The Shootist
John Wayne was an actor who knew his limitations. He rarely ventured outside the western or war genres and when he did – like in John Ford’s The Quiet Man – it was with the safety net of a director accustomed to his skill set. But despite a career bereft of any particular standout performance, Wayne could deliver a line of dialogue as good as anyone in the business. His final film, The Shootist (1976), serves them up on a silver platter, providing a “farewell tour” of tired gunslinger clichés that the old pro knocks out of the park one after the other.
Looking for nothing more a quiet place to die after receiving a cancer diagnosis, infamous gunfighter J.B. Brooks (Wayne) takes a room in the boarding house of Bond Rogers (Lauren Bacall) and her starstruck son, Gillom (Ron Howard). But a legend like Brooks attracts the wrong sort of attention, specifically young pistoleros out to make a name for themselves or old enemies with even older grudges. Brooks decides to go down fighting rather than wait for a less notable – and more painful – demise. So the stage is set for a showdown that will carve a date on his tombstone once and for all.
Director Don Siegel (Dirty Harry) defers his usual style to accommodate a more elegiac approach to the story, one which mirrored Wayne’s own life in a number of ways. Things kick off with a montage of the Duke’s performances from earlier films (including classics like Red River and El Dorado) blurring the line between fact and fiction, character and actor, even more. There’s no escaping the fact that The Shootist intends to encapsulate Wayne’s career with the same “print the legend” approach used in the similarly themed Man Who Shot Liberty Valance. The only question is, can he pull it off?

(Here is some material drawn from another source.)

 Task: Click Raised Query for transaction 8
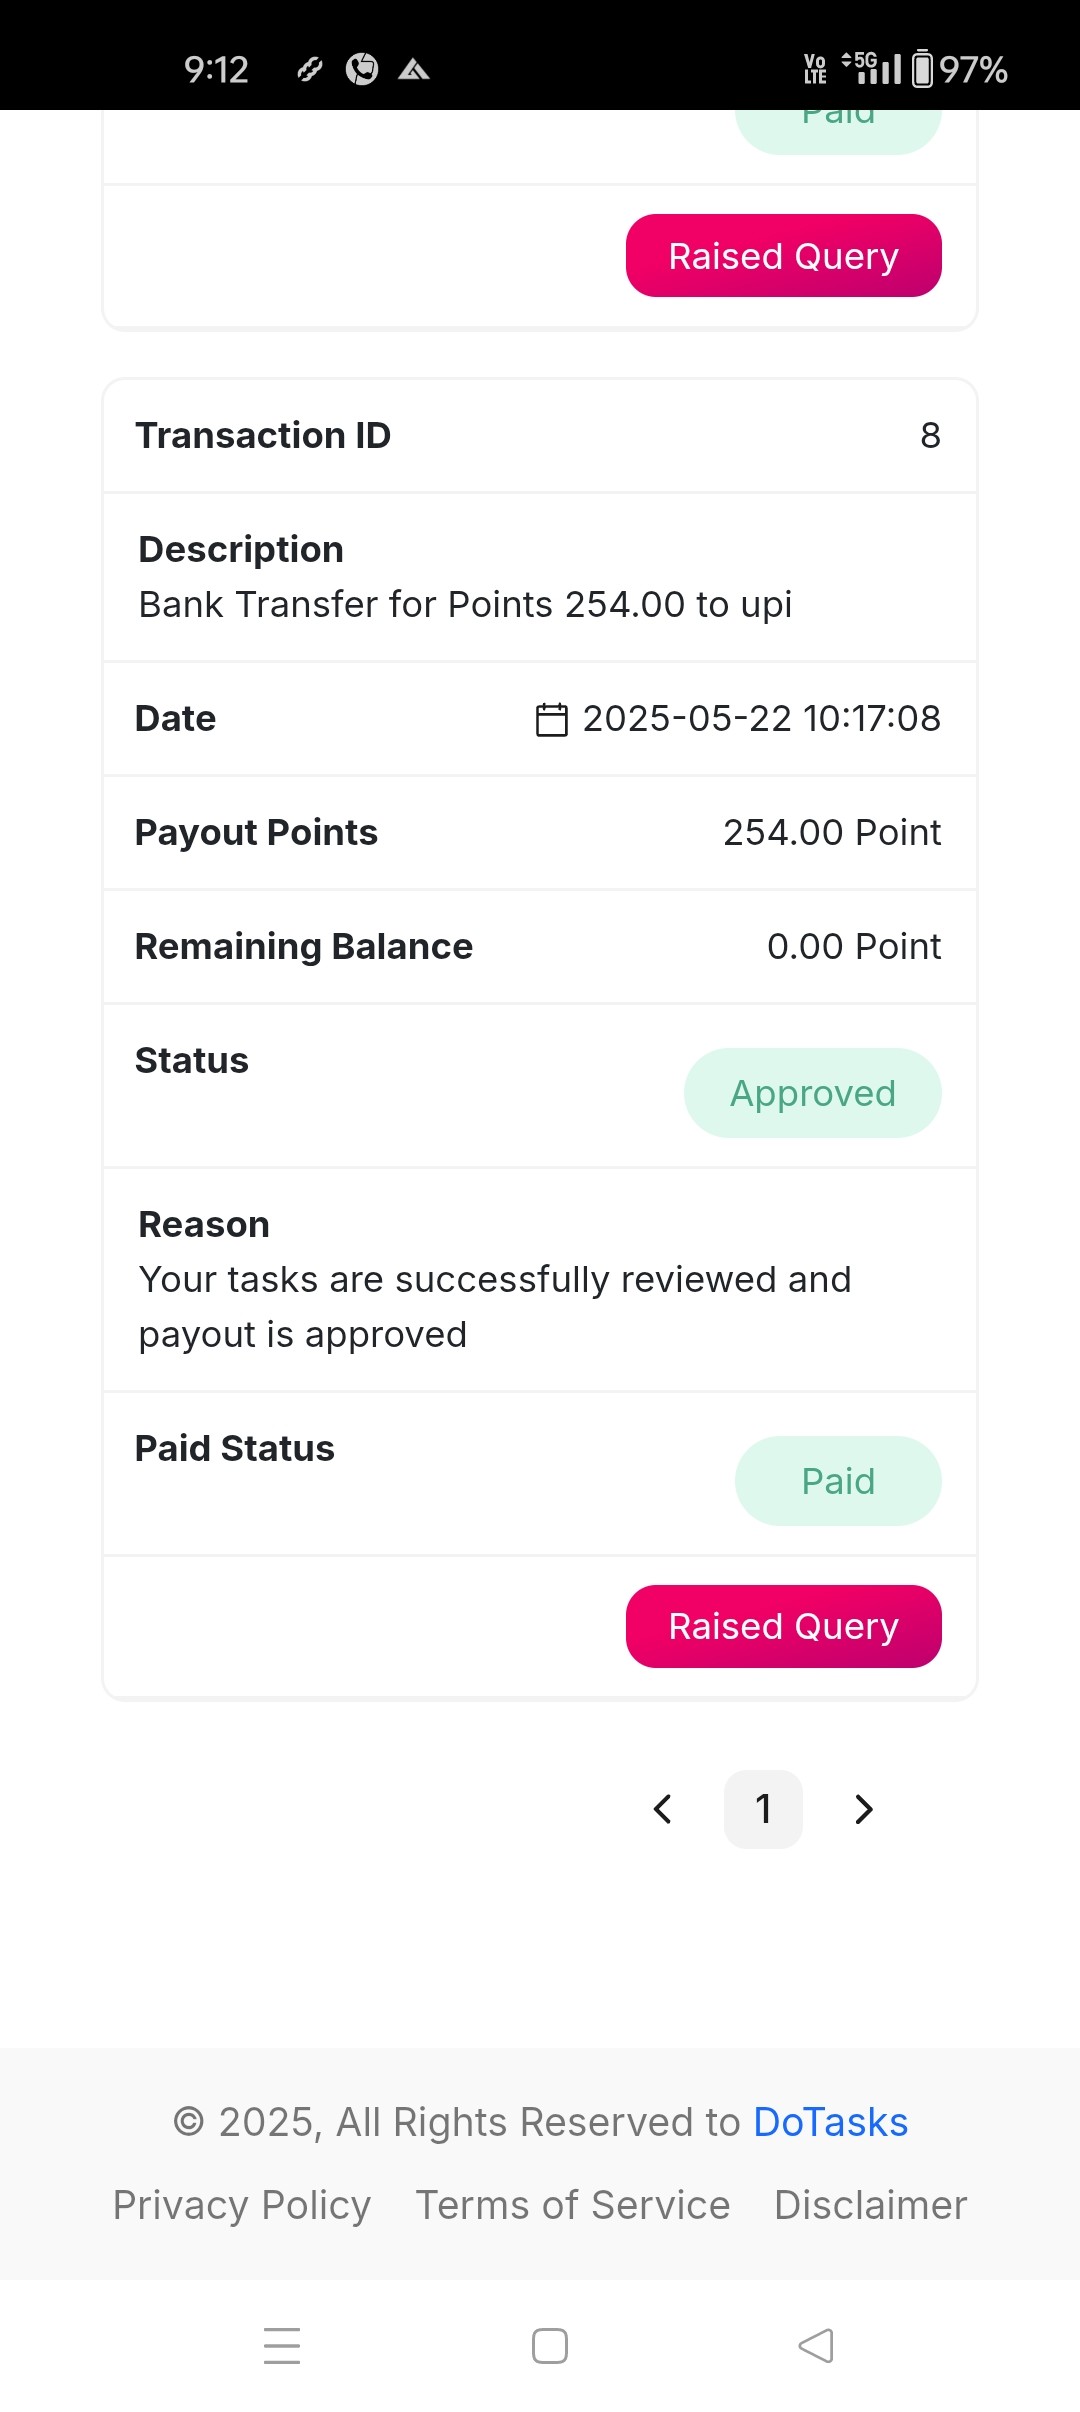[784, 1626]
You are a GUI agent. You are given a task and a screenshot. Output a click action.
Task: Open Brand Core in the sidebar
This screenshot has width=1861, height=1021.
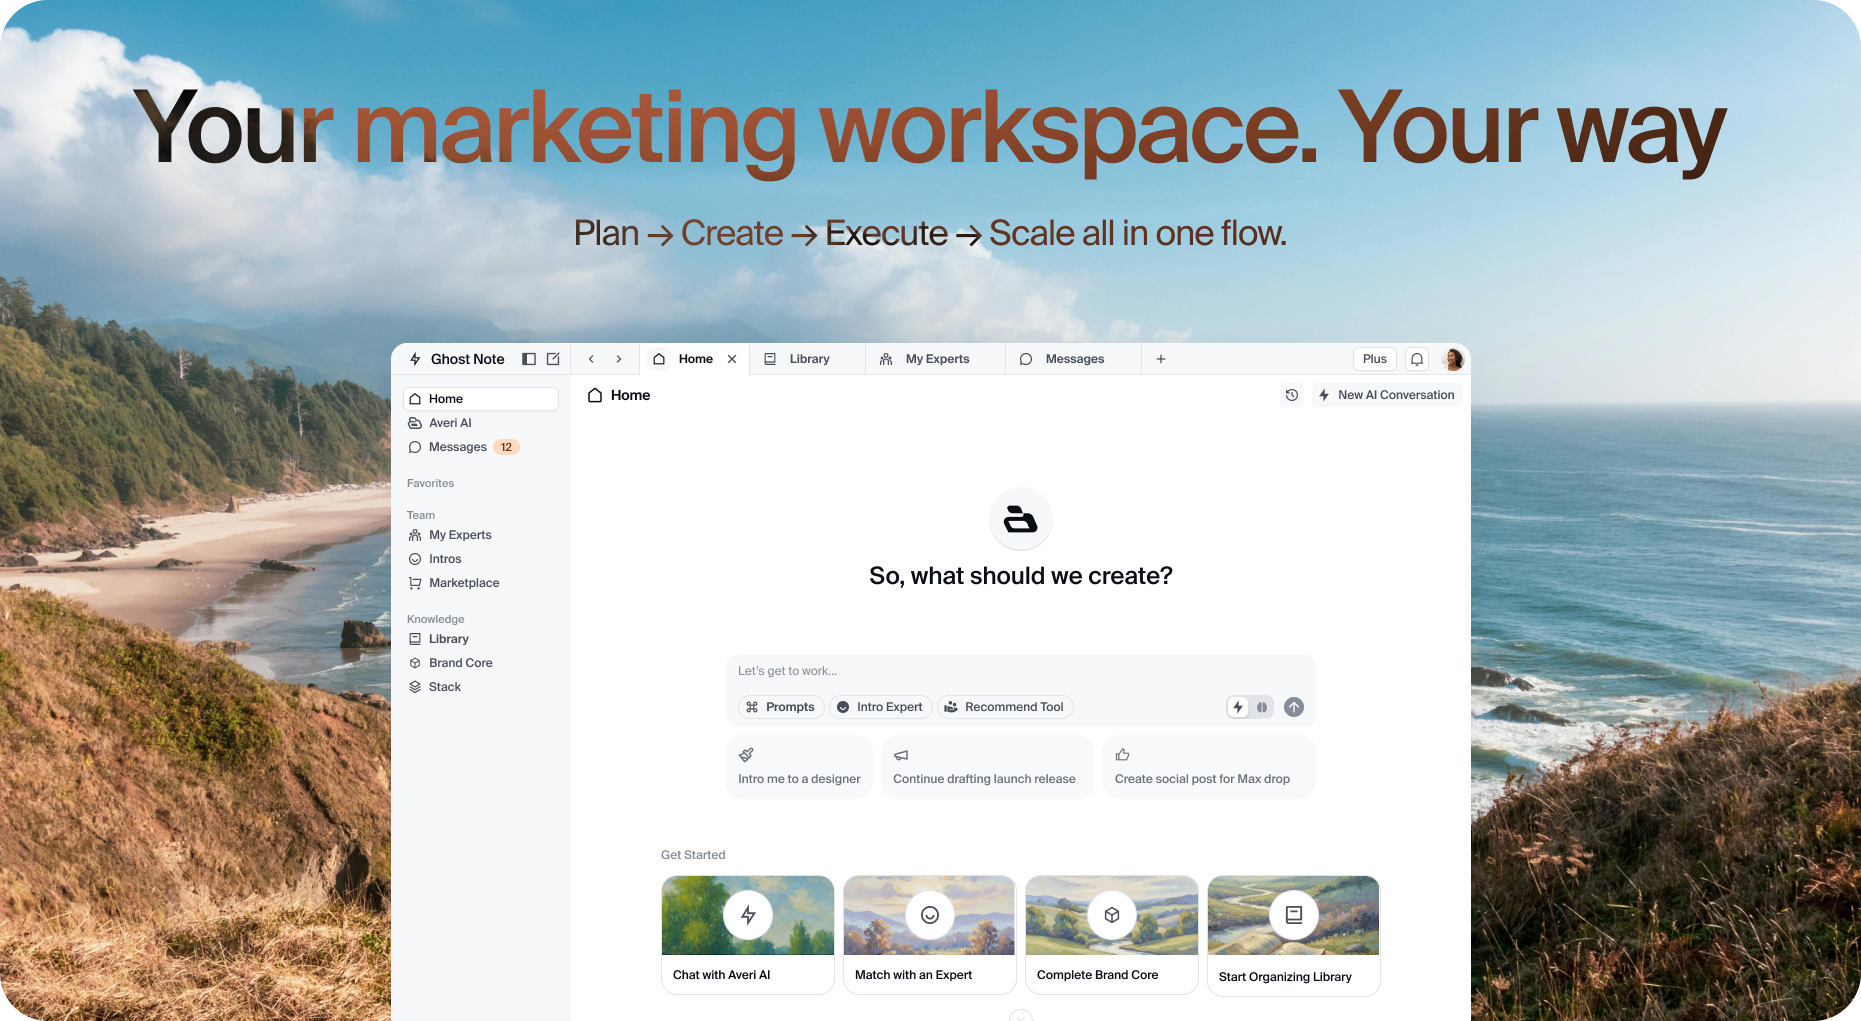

In fact, Wayne turns in one of his finest performances, using the same swaggering body language and tough-talking style, but tempered with a world-weariness that shows up mostly in his tired eyes. The arrogance that so defined his role as the hero of America’s greatest generation is more humbled and human. And his scenes with fellow icons like Bacall and Jimmy Stewart (who came out of retirement as a favor to Wayne) take on more cinematic significance.
That doesn’t mean the film itself is any sort of classic. It’s simply too familiar and risk-adverse to stand up against the better work from any of those involved. But that sense of integrity and good intentions carries The Shootist much further than it should…and elevates it to essential viewing for anyone interested in the western genre, one that Wayne almost single-handedly defined.
Arrow’s limited-edition Blu-ray features a new 2K remaster from the original negative and a number of worthwhile extras, including two new visual essays, an interview with Western author C. Courtney Joyner, new commentary track from Howard S. Berger, archival featurette, trailer, stills, fold-out poster, lobby cards and illustrated collector’s booklet.